Extracted records:
━━━━
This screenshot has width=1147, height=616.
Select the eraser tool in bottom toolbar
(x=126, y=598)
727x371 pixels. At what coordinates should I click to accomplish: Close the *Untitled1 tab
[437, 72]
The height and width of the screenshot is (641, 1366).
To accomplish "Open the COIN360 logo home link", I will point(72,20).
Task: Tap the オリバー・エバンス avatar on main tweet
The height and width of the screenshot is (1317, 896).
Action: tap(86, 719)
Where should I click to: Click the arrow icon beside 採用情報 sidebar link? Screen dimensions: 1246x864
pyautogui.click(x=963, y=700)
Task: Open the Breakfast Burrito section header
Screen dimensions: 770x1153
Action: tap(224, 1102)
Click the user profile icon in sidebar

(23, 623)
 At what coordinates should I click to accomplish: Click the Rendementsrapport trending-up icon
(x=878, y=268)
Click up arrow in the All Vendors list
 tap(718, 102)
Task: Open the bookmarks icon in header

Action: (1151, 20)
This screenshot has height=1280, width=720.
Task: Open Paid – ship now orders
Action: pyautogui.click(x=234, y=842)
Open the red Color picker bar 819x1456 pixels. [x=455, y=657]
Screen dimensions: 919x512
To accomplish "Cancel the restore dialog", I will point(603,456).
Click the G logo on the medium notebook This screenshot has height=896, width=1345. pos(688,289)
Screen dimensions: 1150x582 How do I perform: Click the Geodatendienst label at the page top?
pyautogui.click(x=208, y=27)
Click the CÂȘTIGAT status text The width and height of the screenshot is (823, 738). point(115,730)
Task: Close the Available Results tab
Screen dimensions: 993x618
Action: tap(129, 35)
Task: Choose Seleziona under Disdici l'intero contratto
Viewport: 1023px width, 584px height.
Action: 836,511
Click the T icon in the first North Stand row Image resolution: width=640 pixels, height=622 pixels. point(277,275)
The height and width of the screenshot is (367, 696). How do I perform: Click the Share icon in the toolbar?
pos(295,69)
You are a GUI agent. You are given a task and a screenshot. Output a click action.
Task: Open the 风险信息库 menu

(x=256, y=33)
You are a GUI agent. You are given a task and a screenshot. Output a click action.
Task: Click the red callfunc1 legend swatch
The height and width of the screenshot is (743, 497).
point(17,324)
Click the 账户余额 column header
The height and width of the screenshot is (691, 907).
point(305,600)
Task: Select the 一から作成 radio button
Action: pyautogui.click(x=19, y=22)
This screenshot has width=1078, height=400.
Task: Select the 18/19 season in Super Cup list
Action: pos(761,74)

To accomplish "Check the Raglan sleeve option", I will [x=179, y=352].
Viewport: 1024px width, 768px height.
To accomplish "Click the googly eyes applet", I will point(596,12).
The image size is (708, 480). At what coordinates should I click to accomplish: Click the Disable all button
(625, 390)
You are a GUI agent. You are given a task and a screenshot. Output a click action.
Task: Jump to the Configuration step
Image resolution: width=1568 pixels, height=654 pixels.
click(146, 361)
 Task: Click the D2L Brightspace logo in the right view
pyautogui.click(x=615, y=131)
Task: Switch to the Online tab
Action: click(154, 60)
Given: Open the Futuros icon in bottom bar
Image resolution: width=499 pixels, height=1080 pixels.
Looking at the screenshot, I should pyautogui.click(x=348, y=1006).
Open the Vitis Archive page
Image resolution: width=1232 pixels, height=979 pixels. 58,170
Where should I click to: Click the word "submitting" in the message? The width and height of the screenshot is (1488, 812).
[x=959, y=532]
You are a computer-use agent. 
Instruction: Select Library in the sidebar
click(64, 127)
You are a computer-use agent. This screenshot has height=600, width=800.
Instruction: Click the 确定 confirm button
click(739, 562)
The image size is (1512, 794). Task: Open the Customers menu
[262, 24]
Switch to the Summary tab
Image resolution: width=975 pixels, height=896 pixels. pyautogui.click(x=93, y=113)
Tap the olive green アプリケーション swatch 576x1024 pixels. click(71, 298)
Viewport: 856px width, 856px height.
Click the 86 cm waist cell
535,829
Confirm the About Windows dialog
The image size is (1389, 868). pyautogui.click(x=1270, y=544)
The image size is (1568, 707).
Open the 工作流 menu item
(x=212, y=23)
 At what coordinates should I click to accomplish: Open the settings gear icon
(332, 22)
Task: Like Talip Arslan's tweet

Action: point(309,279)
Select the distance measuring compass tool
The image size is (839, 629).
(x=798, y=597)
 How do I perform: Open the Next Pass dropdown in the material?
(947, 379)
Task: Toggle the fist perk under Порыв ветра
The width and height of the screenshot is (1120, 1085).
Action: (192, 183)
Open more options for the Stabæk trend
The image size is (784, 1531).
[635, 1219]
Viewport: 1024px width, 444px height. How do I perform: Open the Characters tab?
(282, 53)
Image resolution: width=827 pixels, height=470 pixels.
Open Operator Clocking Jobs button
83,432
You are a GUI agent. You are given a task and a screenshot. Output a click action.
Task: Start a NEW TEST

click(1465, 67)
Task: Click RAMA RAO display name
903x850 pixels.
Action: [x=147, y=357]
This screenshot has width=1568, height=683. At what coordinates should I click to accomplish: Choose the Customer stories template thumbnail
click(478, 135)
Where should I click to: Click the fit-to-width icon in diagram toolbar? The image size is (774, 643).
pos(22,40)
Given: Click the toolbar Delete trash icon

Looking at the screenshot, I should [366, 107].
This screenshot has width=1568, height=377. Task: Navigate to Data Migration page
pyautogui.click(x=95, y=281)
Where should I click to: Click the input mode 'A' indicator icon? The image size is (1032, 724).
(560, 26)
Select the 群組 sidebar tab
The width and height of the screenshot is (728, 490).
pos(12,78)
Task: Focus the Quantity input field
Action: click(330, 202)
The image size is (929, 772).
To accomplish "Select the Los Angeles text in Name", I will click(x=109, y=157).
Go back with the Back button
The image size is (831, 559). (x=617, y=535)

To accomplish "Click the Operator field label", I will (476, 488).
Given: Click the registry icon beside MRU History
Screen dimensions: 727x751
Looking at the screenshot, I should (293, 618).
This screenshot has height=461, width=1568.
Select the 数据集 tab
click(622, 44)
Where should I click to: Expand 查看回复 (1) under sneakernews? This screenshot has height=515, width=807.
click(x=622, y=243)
━━━━
Count the lines in the entries that hold the word "computer", and give nothing but the total.

* **TASK ANSWER**: 2